When arguing for equally strong and valid Armenian identities in various faiths, the debaters do not really delve into details regarding the other prevailing non-Apostolic Christian (or non-Christian) denominations. Instead, they simply resort to using generalized rationalizations, often unaware of the irreconcilable doctrinal differences. For example, the Protestant Church was created in direct opposition to the Catholic, or any other traditional church, which includes the Armenian Apostolic Church. We all know the numerous wars that the Catholics and Protestants have waged against each other throughout centuries. For example, how are we going to reconcile two churches (Apostolic and Evangelical/Protestant Armenian) with opposing doctrines? The Evangelicals do believe that a person is spiritually saved (has a guaranteed place in heaven) during his lifetime if he or she proclaims belief in Christ. The Apostolic Church believes that the deeds in the person’s lifetime will be judged after his death, only then determining whether the person is saved or not. These two are mutually exclusive. While most of us will find these differences irrelevant minutia, congregations generate animosity towards each other over these. Combine this with other national or political differences and one ends up with perpetual conflict a la Ireland, Lebanon, etc. Is this new bifurcation of identities what Armenians need? Is this not a new trait of distinction that will alter or at least affect the prevailing Armenian identity? Other differences are abound, the Evangelicals, Jehova’s Witnesses and other sects condemn and do not accept the ceremonies of the Armenian Apostolic Church. These ceremonies and rituals are engrained in each of us and are incorporated in our daily lifestyles, values systems, cultures, even of those who proclaim themselves atheists. Would changing or opposing them due to a new religion not be deviations from our established Armenian identities?

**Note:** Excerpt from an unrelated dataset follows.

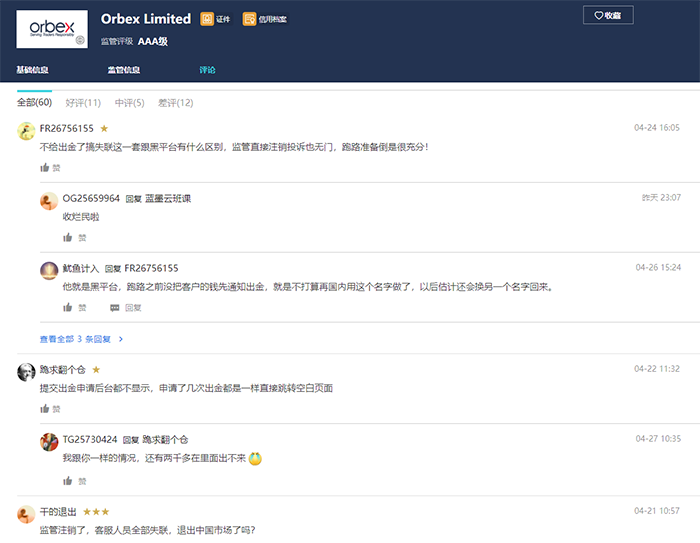Click FR26756155's user avatar
Screen dimensions: 700x543
click(x=26, y=130)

Most importantly, no other Armenian denomination has the kind of ethnocentric nature that the Armenian Apostolic Church possesses. This has been used to strengthen the unity of all Armenians and focus them on national goals, instead of diluting the unity or re-orienting Armenians away from those same national goals. For example, the Evangelical Church does not have the same intensity of focus on Armenians as the Apostolic Church does. The evangelizing of others (converting into the Evangelical Church and spreading the Evangelical version of the Bible), be they Armenians or non-Armenians, is an important part of that Church. Also, the nature of the Evangelical faith is very de-centralized. Is the Armenian nation in need for further decentralization or, instead, more focus and coordination of efforts?
What about those sects and denominations that are centralized? Let’s take the Jehova’s Witnesses. This is a very centralized and disciplined sect that is directed from outside of Armenia. Any directive sent from the outside is carried out. What about the Catholic Armenians? Will they not have to obey the Vatican? Does anybody remember the collaboration of the Vatican with the Nazis and the support given to the Nazi henchmen in their escape from Europe?

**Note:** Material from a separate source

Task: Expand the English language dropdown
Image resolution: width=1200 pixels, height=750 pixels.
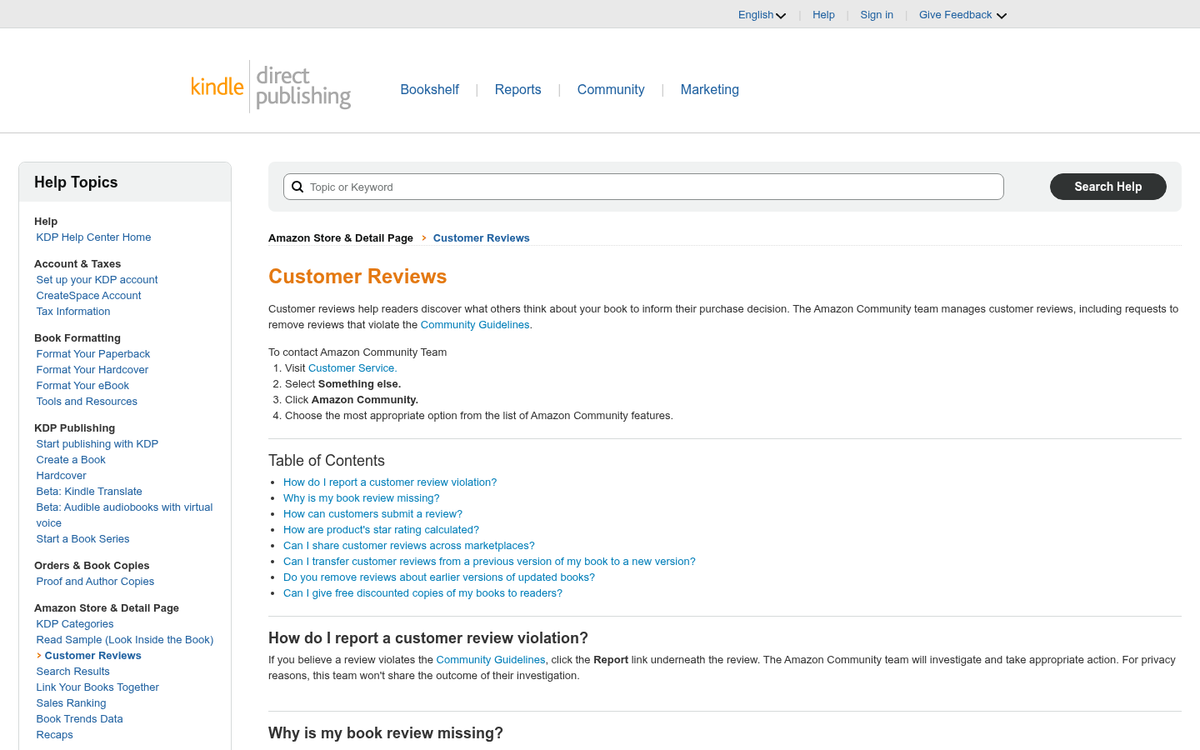Action: 762,14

During the rebellion of the 1720’s the Armenian Apostolic Church was not only supporting the liberation struggle, but was directly involved in the organization of the rebellion. How are the Catholic and other non-Apostolic Christian Armenians going to react if a new such liberation struggle went against the interests of the Vatican or other non-Armenian Christian groups? Is the Catholic Cardinal of Armenia going to issue a call to arms or plea for restraint under pressure from the Vatican? How then do these potential conflicts with national unity and struggles not represent a dilution of a strong Armenian identity?
Finally, on the topic of the fictional “Muslim Armenians”. When you call someone Armenian in front of an Armenian audience, the latter interpret him or her to be someone who is fully cognizant of his or her Armenian identity and relates to the problems of Armenia and the Armenian world the way that an average Armenian residing in Armenia relates. Therefore, calling Turkish Muslims with distant Armenian roots Armenians misrepresents the reality. Instead, let us see how the relationship between the religion and identity in Turkey were perceived right before the Genocide.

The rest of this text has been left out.